Freibier, Festzug und Freischlagung: München feiert den Brauertag 2026

München stand am Samstag ganz im Zeichen des Brauerhandwerks: Beim Münchner Brauertag 2026 feierten die sechs Traditionsbrauereien gemeinsam mit Tausenden Besucherinnen und Besuchern den feierlichen Abschluss der Ausbildung von 32 Jungbrauerinnen und Jungbrauern. Rund die Hälfte der Absolventinnen und Absolventen waren Frauen. Mit der traditionellen Freischlagung auf dem Marienplatz begann für sie offiziell der Einstieg ins Berufsleben.

Bereits am Morgen versammelten sich Lehrlinge und Jungbrauer auf dem Marienplatz, wo die historischen Zunftaltertümer – darunter Zunftfahne, Zunftlade und die hölzerne Ferula als Zunftzeichen der Brauer – präsentiert wurden. Anschließend zog der Kirchenzug zur Peterskirche, in der ein feierlicher Gottesdienst stattfand.

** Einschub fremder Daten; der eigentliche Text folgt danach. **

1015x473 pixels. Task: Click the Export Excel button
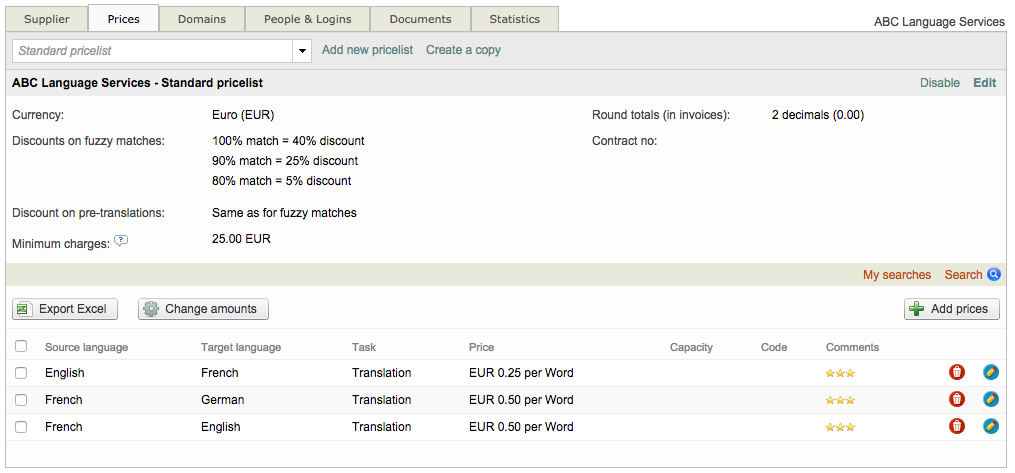tap(65, 309)
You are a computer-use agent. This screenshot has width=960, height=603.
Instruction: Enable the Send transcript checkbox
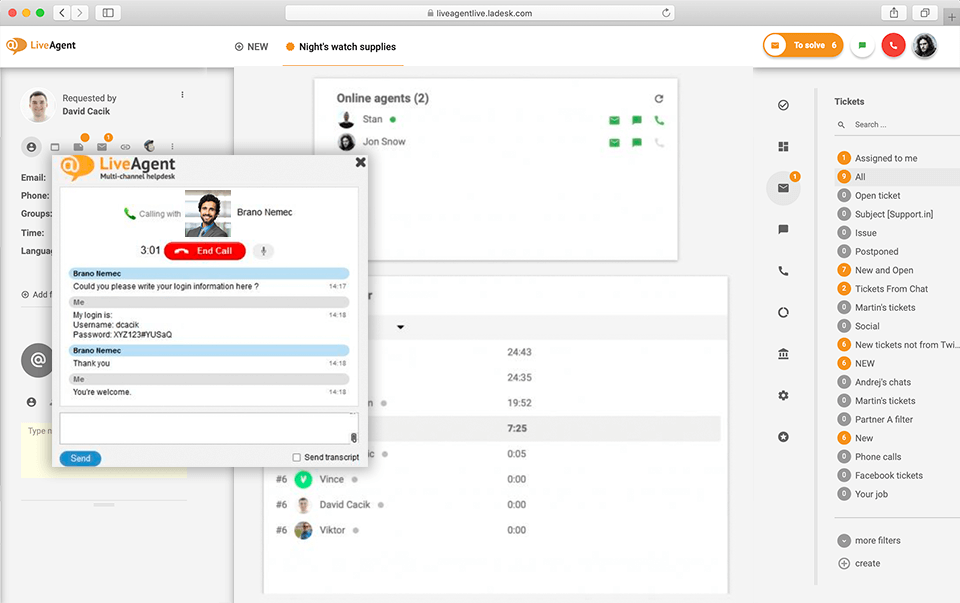tap(297, 457)
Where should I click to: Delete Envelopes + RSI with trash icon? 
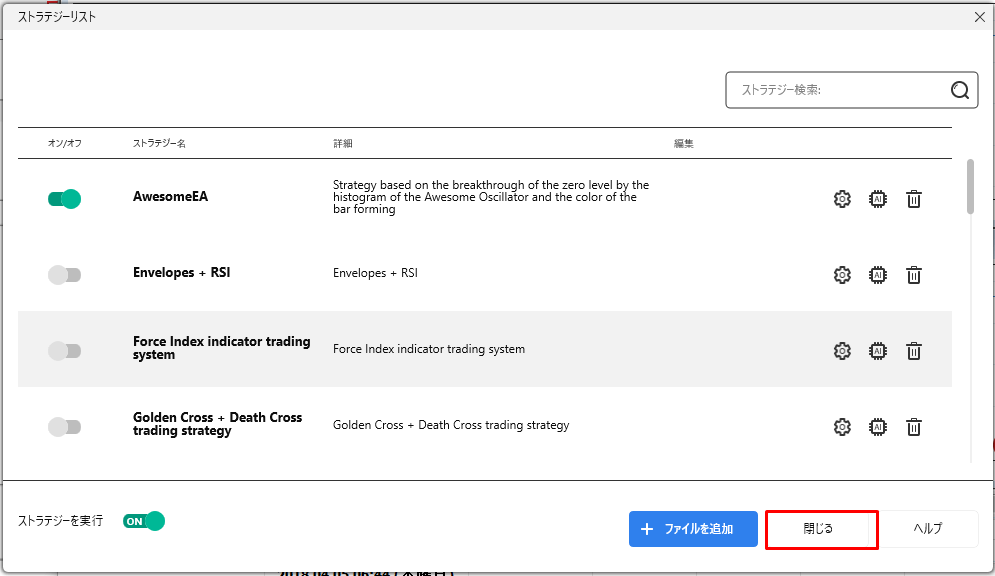(913, 275)
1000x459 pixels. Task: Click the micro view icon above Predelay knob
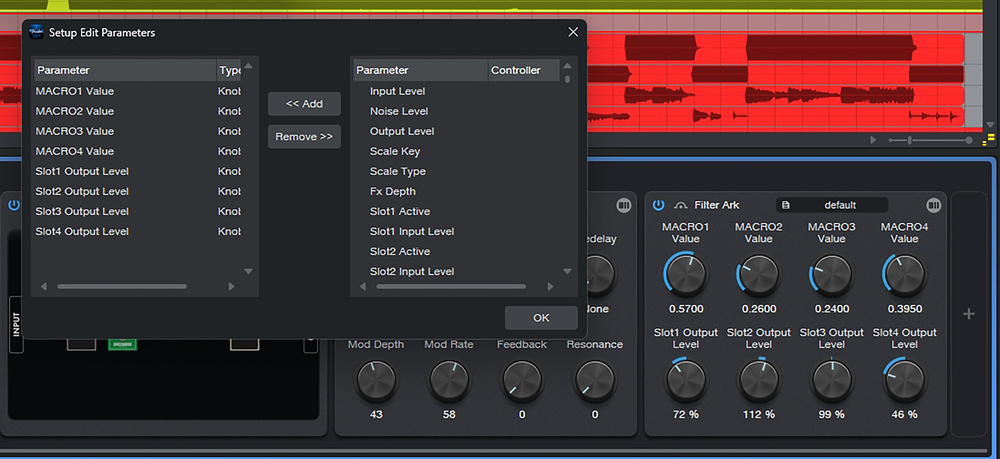[624, 205]
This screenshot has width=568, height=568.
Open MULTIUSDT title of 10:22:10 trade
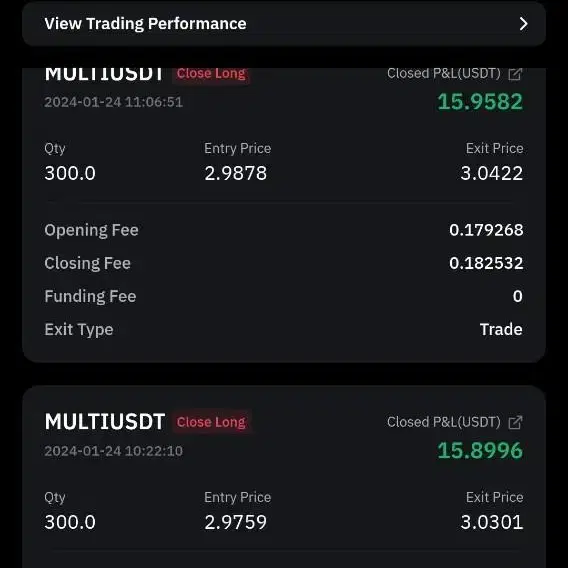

Nach dem Gottesdienst führte der große Festzug mit prächtig geschmückten Brauereigespannen vom Tal über den Viktualienmarkt, das Rosental und den Rindermarkt zurück zum Marienplatz. Begleitet wurde der Zug von Trachtengruppen, Gebirgsschützen, Goaßlschnoizern, Musikanten und den Münchner Schäfflern, die ausnahmsweise außerhalb ihres üblichen siebenjährigen Turnus auftraten. Bei hochsommerlichen Temperaturen von deutlich über 30 Grad kamen dabei alle Beteiligten gehörig ins Schwitzen – besonders die Münchner Schäffler, die trotz der Hitze mit ihren traditionellen Tänzen für begeisterte Stimmung sorgten.

Ein besonderer Premierenmoment war der erste offizielle Auftritt des neuen Münchner Kindls Sina Hochreiter. Die 27-Jährige eröffnete den Festakt mit dem traditionellen Prolog und übernahm damit ihre erste große Aufgabe als Repräsentantin der Landeshauptstadt.

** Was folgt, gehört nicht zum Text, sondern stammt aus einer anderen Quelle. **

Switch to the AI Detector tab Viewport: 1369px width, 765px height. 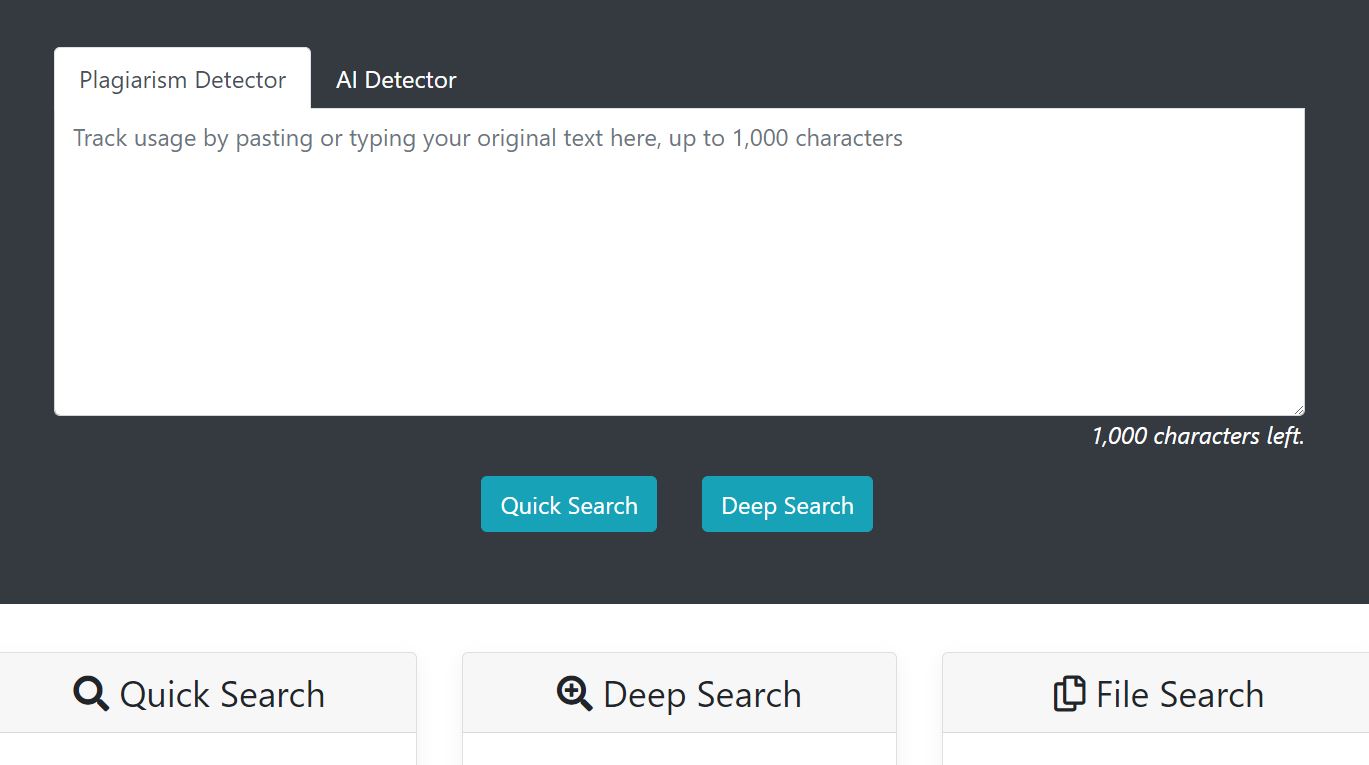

Höhepunkt des Brauertages war die traditionelle Freischlagung. Der Referent für Arbeit und Wirtschaft Dr. Christian Scharpf, verabschiedete die 32 Absolventinnen und Absolventen der Jahrgänge 2025 und 2026 mit der hölzernen Ferula symbolisch aus ihrer Lehrzeit und entließ sie offiziell in den Berufsstand.

Besonders ausgezeichnet wurden die besten Nachwuchsbrauerinnen und -brauer Münchens. Den ersten Platz belegte Benedict Hilaire von Spaten. Auf Platz zwei folgte Rebecca Streicher von Augustiner, den dritten Platz erreichte Rebecca Stüttem von Paulaner.

Vertreten wurden die Münchner Traditionsbrauereien durch ihre Geschäftsführer und Braumeister. Für Augustiner nahmen Dr. Martin Leibhard und Braumeister Andreas Brunner teil. Hacker-Pschorr wurde von Georg Baudrexl und Max Mirlach vertreten, Hofbräu München von Dr. Jörg Lehmann und Rolf Dummert. Für Löwenbräu waren Dieter Krause und Bernd Kräußel anwesend, Paulaner entsandte Reinhard Kastl und Christian Dahncke, während Spaten durch Bernd Kräußel und Thomas Kreutz repräsentiert wurde.

Im Anschluss wurde auf dem Marienplatz der offizielle Freibieranstich vorgenommen. Insgesamt 3.000 Liter Freibier wurden ausgeschenkt. Ein abwechslungsreiches Bühnenprogramm sorgte bis in den Nachmittag hinein für Musik, Unterhaltung und ausgelassene Stimmung.

Der Münchner Brauertag zeigte einmal mehr, wie lebendig und traditionsbewusst das Brauerhandwerk in der Landeshauptstadt gepflegt wird. Zwischen gelebtem Brauchtum, festlicher Atmosphäre und der Freude über den erfolgreichen Nachwuchs präsentierte sich München von seiner genussvollen und zugleich traditionsreichen Seite.